### Collection entries:
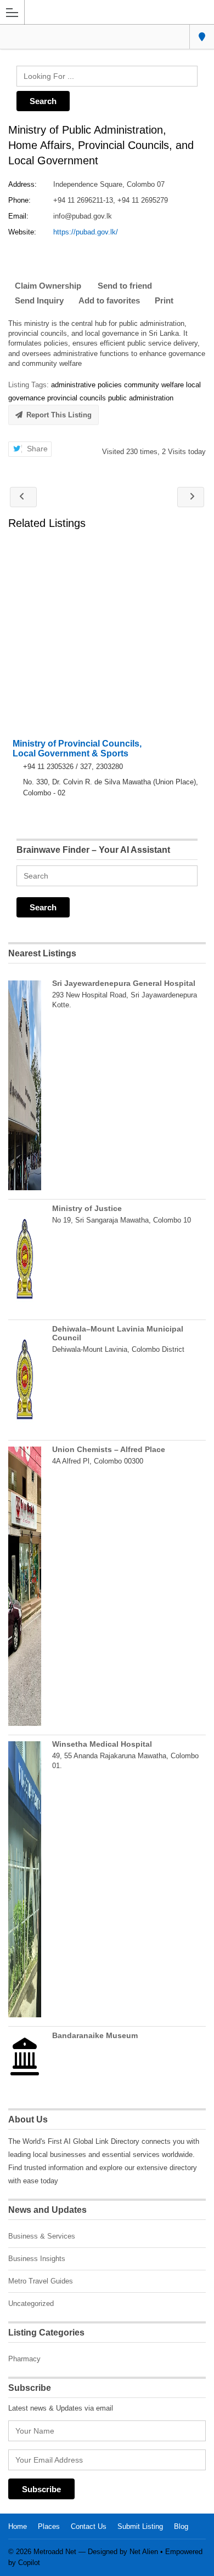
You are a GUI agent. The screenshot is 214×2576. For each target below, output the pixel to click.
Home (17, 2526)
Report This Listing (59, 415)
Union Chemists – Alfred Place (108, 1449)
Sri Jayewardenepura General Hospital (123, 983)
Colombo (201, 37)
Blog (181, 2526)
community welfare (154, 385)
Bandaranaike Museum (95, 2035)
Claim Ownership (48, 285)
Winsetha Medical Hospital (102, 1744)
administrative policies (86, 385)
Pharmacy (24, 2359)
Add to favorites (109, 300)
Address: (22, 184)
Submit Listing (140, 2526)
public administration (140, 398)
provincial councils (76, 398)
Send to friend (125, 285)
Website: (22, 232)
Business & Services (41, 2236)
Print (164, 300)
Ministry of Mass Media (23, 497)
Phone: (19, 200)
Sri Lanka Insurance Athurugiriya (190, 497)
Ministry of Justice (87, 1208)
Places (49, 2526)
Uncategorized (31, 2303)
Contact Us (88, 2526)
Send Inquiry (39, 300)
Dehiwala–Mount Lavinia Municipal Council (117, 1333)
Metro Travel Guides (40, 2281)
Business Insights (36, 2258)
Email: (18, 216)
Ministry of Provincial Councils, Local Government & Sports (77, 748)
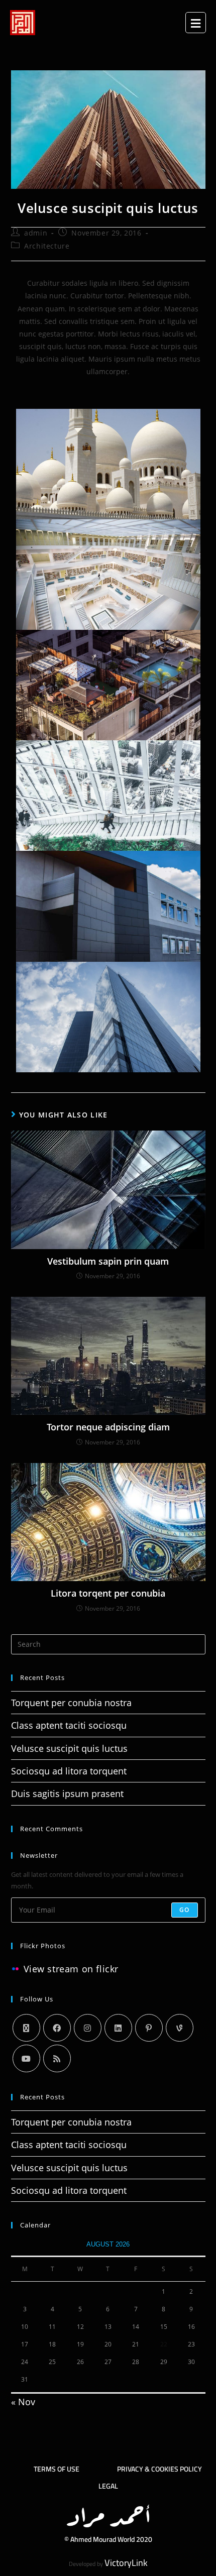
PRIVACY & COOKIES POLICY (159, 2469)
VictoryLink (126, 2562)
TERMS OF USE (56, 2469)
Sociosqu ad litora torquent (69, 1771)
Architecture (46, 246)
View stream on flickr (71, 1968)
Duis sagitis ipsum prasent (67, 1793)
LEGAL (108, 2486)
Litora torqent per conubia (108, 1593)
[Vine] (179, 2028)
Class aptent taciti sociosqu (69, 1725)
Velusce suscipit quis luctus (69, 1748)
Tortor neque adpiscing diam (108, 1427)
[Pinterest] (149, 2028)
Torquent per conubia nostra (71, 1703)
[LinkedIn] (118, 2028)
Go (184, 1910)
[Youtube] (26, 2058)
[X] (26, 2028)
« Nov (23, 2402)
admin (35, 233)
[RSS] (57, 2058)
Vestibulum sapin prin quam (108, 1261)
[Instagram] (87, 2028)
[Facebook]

### Brief:
Please transcribe each entry exactly and exclude any image it contains.

### Response area:
You are a GUI agent. The screenshot is 214×2576. For each target below, output the pixel to click.
Home (17, 2526)
Report This Listing (59, 415)
Union Chemists – Alfred Place (108, 1449)
Sri Jayewardenepura General Hospital (123, 983)
Colombo (201, 37)
Blog (181, 2526)
community welfare (154, 385)
Bandaranaike Museum (95, 2035)
Claim Ownership (48, 285)
Winsetha Medical Hospital (102, 1744)
administrative policies (86, 385)
Pharmacy (24, 2359)
Add to favorites (109, 300)
Address: (22, 184)
Submit Listing (140, 2526)
public administration (140, 398)
provincial councils (76, 398)
Send to friend (125, 285)
Website: (22, 232)
Business & Services (41, 2236)
Print (164, 300)
Ministry of Mass Media (23, 497)
Phone: (19, 200)
Sri Lanka Insurance Athurugiriya (190, 497)
Ministry of Justice (87, 1208)
Places (49, 2526)
Uncategorized (31, 2303)
Contact Us (88, 2526)
Send Inquiry (39, 300)
Dehiwala–Mount Lavinia Municipal Council (117, 1333)
Metro Travel Guides (40, 2281)
Business Insights (36, 2258)
Email: (18, 216)
Ministry of Provincial Councils, Local Government & Sports (77, 748)
PRIVACY & COOKIES POLICY (159, 2469)
VictoryLink (126, 2562)
TERMS OF USE (56, 2469)
Sociosqu ad litora torquent (69, 1771)
Architecture (46, 246)
View stream on flickr (71, 1968)
Duis sagitis ipsum prasent (67, 1793)
LEGAL (108, 2486)
Litora torqent per conubia (108, 1593)
[Vine] (179, 2028)
Class aptent taciti sociosqu (69, 1725)
Velusce suscipit quis luctus (69, 1748)
Tortor neque adpiscing diam (108, 1427)
[Pinterest] (149, 2028)
Torquent per conubia nostra (71, 1703)
[LinkedIn] (118, 2028)
Go (184, 1910)
[Youtube] (26, 2058)
[X] (26, 2028)
« Nov (23, 2402)
admin (35, 233)
[RSS] (57, 2058)
Vestibulum sapin prin quam (108, 1261)
[Instagram] (87, 2028)
[Facebook]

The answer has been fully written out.